[WHAT YOU SHOULD DO] Where a line contains the word "saptamana", copy that line from the records below.

[SUPPLIED ENTRIES]
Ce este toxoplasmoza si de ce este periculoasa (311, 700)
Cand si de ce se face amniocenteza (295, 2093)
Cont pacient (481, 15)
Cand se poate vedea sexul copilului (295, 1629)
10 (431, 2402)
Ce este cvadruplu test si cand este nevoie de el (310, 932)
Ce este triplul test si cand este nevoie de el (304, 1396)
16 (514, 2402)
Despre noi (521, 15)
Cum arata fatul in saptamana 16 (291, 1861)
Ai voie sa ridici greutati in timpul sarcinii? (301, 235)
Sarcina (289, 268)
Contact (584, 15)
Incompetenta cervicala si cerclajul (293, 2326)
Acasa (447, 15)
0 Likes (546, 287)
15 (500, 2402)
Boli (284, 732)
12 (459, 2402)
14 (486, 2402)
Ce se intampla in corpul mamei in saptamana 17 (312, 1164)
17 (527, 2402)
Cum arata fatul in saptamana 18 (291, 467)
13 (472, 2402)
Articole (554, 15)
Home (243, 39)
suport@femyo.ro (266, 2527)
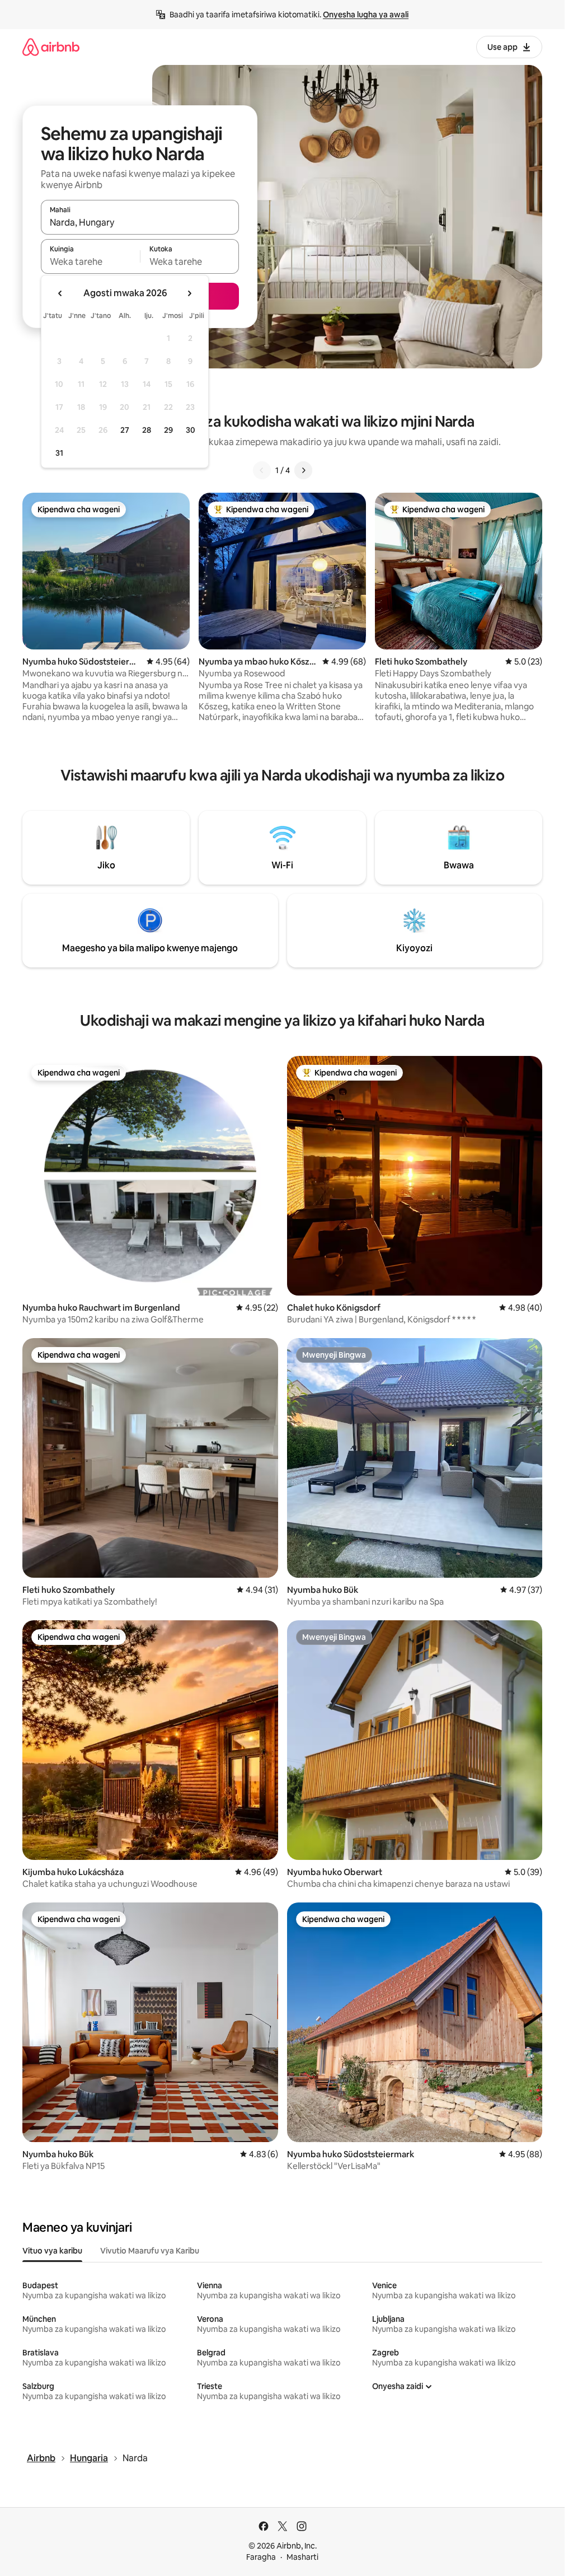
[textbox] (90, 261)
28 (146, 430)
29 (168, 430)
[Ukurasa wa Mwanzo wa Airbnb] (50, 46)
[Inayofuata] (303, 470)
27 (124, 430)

[RESPONSE BOX]
Cum arata fatul in saptamana 16 (291, 1861)
Ce se intampla in corpul mamei in saptamana 17 (312, 1164)
Cum arata fatul in saptamana 18 (291, 467)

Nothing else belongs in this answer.